Era bella, l’intervista di Staino a Ellekappa sull’Unità di sabato, e lei spiritosa.
Non ho capito bene a chi alludi. Ti riferisci ad una persona del nostro recente passato o a D’Alema nel nostro immediato futuro? Anche se, a pensarci bene, non ha la erre moscia.

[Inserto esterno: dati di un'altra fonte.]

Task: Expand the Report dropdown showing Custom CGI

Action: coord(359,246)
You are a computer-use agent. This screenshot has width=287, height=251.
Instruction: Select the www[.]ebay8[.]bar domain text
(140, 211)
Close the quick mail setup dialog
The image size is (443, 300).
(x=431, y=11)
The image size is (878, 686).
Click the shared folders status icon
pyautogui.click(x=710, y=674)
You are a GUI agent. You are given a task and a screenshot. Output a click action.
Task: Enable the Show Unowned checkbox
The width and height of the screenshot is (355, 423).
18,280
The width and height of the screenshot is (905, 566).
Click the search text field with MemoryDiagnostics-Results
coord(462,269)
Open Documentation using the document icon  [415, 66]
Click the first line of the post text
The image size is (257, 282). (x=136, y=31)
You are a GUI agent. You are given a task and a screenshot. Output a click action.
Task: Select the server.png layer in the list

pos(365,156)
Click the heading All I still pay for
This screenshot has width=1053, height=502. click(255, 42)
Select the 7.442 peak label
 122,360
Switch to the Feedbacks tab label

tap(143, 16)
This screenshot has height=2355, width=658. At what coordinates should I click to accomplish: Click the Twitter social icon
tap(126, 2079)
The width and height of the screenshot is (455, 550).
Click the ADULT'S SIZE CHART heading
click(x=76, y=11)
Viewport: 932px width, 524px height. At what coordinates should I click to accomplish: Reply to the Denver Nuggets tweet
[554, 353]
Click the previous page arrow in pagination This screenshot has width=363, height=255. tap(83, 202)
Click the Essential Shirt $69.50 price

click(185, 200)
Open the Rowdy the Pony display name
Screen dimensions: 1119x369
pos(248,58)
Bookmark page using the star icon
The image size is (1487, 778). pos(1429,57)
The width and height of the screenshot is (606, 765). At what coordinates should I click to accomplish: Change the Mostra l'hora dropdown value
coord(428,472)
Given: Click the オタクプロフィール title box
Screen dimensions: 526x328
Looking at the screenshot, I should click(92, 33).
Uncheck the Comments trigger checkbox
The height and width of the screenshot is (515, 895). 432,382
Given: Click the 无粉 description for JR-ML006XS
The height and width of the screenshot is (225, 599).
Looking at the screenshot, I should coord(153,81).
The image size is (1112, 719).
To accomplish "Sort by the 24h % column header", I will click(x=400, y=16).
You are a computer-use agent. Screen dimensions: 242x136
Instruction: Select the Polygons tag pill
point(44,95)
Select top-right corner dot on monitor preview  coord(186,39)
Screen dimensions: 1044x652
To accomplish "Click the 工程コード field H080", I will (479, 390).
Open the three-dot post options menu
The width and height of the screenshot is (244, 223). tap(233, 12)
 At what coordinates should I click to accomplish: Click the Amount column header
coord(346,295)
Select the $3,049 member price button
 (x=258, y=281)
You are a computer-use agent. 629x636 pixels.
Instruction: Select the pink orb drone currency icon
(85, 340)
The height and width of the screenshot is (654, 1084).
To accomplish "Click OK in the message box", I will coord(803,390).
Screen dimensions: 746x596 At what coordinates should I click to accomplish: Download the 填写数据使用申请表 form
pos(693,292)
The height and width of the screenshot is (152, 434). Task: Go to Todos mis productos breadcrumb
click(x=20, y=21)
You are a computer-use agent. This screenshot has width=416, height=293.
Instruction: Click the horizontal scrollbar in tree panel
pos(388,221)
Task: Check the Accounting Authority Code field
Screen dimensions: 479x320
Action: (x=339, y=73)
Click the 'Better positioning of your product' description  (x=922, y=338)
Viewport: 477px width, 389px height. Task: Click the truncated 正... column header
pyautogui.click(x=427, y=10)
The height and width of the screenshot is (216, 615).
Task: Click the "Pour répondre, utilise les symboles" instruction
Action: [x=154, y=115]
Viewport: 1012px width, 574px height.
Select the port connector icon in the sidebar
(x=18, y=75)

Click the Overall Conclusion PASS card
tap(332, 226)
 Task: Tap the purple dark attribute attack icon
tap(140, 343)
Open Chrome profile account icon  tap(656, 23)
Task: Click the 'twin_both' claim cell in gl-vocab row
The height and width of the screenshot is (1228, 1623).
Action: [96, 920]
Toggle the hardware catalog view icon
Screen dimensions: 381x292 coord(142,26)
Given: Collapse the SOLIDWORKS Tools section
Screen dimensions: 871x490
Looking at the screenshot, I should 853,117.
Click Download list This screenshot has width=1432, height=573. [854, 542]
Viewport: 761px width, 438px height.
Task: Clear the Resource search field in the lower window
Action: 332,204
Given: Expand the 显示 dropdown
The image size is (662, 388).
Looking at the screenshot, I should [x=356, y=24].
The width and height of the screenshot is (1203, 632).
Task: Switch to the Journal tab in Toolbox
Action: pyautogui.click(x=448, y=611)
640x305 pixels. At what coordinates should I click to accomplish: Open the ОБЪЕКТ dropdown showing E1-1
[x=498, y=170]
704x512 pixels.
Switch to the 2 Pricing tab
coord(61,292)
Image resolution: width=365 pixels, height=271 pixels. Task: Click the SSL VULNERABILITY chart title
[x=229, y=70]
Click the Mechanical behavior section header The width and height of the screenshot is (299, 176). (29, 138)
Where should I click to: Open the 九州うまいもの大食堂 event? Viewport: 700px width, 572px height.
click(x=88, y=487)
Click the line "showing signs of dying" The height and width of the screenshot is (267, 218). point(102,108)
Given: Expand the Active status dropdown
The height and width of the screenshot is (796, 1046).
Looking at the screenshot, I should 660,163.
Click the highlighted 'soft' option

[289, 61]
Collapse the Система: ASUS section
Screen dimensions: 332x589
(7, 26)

«Non facciamo di questi paragoni. Nei miei sentimenti D’Alema non potrebbe mai appartenere alla categoria del disprezzo. Da sempre D’Alema è stato il mio mito, il leader della sinistra che più ho stimato e ammirato, di cui mi fidavo ciecamente. Dunque provo solo dolore per le sue posizioni attuali. E non me le spiego, perché nell’attuale segretario del Pd vedo solo la prosecuzione di D’Alema con altri Renzi. Furono D’Alema e Veltroni, in nome della realpolitik, a entrare nel Camper di Craxi nel 1990 per cercare un accordo con quello che a sinistra veniva considerato un vero nemico, che Berlinguer aveva già definito un giocatore di poker, e con le nubi di Tangentopoli che si stavano addensando su tutti i craxiani. Fu sempre D’Alema a informare Occhetto che doveva andarsene in quanto “tecnicamente obsoleto”: dunque la rottamazione non l’ha inventata Renzi. E il duro scontro con la Cgil di Cofferati, sindacato definito dal mio leader Maximo “sordo e grigio”. Come dimenticare l’estenuante fase della Bicamerale con Berlusconi per le riforme costituzionali e poi, per inseguire l’elettorato leghista, la famosa riforma del Titolo V approvata a colpi di maggioranza. Insomma, il massimo che può rimproverare a Renzi è che lo stia copiando, e pure bene visto che qualche risultato riesce a ottenerlo».
Bella davvero, da mandare a memoria.